- Opening Delimiter -

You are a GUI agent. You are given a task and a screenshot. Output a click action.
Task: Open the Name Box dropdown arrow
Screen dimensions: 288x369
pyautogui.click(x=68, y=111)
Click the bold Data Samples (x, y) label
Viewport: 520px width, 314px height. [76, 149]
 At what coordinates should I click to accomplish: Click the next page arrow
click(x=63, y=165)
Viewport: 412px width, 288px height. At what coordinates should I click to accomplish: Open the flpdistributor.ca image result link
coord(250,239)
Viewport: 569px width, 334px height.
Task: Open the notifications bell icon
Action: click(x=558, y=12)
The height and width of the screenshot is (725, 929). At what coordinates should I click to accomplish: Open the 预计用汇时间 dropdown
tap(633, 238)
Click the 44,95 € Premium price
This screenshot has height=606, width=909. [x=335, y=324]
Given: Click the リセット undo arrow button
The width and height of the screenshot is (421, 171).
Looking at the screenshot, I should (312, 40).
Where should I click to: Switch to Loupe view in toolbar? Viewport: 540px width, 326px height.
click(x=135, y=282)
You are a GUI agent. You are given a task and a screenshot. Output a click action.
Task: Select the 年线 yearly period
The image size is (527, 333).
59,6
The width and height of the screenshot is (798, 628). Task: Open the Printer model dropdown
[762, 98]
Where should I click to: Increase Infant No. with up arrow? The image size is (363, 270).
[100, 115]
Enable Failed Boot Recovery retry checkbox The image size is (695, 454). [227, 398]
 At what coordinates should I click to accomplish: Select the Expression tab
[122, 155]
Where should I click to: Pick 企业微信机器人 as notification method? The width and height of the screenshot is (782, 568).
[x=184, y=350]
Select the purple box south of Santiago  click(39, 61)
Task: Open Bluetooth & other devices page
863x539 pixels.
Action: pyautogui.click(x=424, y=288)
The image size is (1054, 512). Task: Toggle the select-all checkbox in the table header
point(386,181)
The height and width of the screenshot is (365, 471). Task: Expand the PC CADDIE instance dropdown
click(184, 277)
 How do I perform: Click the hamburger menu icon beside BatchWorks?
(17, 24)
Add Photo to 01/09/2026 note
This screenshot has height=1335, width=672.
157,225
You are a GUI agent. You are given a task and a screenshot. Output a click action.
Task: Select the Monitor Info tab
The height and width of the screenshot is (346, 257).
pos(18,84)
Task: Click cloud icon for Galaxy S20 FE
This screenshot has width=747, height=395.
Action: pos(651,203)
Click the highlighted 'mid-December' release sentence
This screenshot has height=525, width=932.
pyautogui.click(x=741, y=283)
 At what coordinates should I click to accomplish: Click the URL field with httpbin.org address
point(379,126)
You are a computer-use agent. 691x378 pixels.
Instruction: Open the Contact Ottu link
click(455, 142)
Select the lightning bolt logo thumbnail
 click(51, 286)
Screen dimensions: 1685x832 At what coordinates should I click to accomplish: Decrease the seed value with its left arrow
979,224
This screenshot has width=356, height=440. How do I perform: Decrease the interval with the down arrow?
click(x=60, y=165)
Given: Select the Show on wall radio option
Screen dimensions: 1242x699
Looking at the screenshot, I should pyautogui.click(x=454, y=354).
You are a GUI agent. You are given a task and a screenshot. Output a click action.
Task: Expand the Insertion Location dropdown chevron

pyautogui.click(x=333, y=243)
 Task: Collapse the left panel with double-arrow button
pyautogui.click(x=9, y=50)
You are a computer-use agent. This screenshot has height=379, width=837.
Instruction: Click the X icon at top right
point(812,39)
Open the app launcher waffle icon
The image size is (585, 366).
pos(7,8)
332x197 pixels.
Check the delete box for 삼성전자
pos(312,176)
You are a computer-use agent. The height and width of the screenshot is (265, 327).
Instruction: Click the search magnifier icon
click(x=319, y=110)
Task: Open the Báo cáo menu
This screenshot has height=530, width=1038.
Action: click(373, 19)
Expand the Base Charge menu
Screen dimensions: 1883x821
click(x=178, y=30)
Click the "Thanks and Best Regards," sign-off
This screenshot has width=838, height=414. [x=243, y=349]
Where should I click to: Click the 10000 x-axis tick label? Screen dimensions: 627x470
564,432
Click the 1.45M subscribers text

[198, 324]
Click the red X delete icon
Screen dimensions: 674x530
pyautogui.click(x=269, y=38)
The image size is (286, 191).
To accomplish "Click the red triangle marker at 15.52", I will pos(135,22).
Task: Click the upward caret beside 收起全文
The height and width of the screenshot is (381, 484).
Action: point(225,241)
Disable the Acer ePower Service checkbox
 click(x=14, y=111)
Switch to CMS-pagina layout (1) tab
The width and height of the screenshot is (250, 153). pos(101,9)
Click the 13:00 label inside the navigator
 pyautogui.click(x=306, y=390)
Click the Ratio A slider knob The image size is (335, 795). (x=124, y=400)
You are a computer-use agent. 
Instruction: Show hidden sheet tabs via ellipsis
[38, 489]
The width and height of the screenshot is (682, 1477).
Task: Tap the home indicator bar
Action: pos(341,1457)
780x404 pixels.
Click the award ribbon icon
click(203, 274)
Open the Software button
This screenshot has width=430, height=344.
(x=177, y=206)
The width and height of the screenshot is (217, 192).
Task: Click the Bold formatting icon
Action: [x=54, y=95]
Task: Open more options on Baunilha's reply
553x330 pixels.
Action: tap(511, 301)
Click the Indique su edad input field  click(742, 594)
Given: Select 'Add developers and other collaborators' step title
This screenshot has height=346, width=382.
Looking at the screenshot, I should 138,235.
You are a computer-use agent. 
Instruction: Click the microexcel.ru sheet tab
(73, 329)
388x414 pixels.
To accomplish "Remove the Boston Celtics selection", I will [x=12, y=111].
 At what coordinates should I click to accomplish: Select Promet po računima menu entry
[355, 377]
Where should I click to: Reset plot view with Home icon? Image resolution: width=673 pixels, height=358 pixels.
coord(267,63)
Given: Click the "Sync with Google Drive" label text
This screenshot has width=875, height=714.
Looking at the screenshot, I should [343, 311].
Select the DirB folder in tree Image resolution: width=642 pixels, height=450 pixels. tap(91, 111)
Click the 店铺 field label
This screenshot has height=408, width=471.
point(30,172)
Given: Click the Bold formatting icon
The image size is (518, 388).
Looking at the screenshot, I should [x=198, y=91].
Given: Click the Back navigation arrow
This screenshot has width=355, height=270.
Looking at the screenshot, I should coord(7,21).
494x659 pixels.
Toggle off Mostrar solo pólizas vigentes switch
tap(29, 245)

- Closing Delimiter -

Could you return every line from the entries above in which the string "other" occurs?

Task: Open Bluetooth & other devices page
Given: Select 'Add developers and other collaborators' step title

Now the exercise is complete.